Return the lines of the records from the line containing "You are a computer-use agent. The image" through the line containing "Looking at the screenshot, I should click(x=254, y=477).", inclusive, reproducing each one precisely.
● ● ● ●
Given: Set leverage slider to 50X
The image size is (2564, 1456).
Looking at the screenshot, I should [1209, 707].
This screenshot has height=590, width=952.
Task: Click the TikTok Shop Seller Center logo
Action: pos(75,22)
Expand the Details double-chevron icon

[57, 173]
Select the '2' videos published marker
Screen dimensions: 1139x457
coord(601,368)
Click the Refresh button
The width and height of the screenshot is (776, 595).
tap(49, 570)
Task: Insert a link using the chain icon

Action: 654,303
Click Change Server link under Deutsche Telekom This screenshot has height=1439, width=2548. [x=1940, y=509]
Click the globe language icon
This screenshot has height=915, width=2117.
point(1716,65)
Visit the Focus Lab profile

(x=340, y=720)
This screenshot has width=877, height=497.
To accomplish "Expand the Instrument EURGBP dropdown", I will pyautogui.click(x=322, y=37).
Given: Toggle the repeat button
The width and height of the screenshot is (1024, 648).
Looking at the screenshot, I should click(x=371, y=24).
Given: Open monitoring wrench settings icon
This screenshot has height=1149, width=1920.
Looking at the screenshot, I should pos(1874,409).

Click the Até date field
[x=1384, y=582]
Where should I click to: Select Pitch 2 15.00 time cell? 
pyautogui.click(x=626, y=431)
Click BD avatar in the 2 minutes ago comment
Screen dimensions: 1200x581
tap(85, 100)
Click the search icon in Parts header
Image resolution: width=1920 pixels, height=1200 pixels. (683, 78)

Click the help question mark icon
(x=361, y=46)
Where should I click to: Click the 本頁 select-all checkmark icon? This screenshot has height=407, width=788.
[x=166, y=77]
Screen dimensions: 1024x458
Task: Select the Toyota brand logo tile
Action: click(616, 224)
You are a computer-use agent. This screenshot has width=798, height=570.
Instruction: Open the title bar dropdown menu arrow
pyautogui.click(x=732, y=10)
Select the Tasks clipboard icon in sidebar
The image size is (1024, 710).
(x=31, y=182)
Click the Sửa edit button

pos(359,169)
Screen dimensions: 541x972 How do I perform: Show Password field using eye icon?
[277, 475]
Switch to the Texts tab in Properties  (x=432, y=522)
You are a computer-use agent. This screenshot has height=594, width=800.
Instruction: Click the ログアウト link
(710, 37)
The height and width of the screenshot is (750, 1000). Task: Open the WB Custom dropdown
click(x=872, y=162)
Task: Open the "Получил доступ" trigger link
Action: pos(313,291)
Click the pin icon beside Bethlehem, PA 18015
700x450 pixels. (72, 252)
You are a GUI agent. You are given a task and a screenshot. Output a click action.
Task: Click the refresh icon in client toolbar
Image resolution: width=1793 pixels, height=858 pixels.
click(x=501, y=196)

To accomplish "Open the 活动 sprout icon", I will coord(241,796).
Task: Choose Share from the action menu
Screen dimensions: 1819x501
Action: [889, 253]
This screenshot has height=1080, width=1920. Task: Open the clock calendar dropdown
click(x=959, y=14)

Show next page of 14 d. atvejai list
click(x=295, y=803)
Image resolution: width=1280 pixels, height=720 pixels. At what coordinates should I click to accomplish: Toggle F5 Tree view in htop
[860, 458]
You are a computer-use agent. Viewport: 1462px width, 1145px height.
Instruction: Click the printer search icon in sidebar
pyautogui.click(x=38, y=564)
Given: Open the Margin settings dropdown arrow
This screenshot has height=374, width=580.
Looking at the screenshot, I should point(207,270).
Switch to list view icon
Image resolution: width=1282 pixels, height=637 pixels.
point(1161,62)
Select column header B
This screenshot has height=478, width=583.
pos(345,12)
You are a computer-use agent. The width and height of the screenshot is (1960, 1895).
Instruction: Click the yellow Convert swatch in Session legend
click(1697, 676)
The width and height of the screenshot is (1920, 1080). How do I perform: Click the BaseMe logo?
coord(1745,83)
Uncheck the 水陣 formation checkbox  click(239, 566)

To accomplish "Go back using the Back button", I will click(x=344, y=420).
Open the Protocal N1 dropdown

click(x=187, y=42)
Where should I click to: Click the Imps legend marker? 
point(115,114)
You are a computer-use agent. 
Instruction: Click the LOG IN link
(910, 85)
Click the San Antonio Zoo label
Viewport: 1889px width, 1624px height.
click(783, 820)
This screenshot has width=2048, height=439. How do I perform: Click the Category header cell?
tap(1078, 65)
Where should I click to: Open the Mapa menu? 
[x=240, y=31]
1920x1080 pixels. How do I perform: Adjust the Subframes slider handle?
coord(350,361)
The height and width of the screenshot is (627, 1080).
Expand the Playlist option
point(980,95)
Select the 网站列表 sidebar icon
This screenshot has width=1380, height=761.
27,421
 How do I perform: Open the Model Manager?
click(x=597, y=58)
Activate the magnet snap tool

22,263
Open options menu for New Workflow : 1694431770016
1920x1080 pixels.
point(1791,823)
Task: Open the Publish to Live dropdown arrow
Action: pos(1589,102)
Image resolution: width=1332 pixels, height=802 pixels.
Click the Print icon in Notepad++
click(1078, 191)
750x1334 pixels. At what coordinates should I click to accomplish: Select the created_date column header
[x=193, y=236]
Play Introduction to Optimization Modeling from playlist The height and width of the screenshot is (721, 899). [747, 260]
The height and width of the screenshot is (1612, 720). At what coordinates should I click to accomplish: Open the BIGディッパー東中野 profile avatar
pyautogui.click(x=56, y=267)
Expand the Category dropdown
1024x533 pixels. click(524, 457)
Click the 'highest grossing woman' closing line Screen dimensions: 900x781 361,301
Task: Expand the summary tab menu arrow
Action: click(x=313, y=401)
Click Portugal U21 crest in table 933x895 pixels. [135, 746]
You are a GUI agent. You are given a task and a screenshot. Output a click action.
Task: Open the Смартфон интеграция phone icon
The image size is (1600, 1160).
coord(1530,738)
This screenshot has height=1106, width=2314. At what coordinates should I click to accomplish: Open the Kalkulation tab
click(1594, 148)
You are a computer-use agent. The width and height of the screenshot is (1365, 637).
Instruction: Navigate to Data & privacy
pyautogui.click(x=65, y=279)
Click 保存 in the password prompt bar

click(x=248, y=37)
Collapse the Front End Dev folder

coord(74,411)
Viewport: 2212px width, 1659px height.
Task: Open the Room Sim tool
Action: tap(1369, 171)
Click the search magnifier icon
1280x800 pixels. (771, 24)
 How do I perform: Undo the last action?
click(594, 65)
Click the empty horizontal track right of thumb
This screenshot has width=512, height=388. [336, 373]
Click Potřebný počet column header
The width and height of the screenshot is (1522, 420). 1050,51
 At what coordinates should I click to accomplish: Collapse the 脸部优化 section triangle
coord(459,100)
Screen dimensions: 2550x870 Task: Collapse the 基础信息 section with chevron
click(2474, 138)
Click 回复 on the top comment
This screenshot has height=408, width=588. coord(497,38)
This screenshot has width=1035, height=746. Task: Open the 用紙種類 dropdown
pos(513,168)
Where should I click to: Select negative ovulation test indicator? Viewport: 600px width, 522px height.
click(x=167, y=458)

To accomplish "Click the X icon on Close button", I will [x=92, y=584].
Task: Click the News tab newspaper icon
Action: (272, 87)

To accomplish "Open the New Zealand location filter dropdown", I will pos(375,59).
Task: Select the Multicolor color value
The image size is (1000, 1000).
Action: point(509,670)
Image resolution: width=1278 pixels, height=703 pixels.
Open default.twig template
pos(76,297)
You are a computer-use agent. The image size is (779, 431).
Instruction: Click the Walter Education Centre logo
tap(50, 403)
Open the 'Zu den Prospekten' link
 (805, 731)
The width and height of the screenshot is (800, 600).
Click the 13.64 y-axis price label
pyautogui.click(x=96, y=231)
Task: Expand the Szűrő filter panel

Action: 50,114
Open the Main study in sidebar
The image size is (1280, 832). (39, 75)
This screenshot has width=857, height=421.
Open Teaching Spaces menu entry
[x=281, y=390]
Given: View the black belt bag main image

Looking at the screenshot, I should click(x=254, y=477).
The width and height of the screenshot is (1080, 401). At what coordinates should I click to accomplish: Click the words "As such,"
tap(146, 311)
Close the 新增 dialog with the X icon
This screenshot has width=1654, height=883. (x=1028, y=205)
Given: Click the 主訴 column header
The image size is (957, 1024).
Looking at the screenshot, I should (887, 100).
● ● ● ●
- The completed task:
You are a computer-use agent. The image size is (779, 431).
Instruction: Click the Walter Education Centre logo
tap(50, 403)
Open the 'Zu den Prospekten' link
 (805, 731)
The width and height of the screenshot is (800, 600).
Click the 13.64 y-axis price label
pyautogui.click(x=96, y=231)
Task: Expand the Szűrő filter panel

Action: 50,114
Open the Main study in sidebar
The image size is (1280, 832). (39, 75)
This screenshot has width=857, height=421.
Open Teaching Spaces menu entry
[x=281, y=390]
Given: View the black belt bag main image

Looking at the screenshot, I should click(x=254, y=477).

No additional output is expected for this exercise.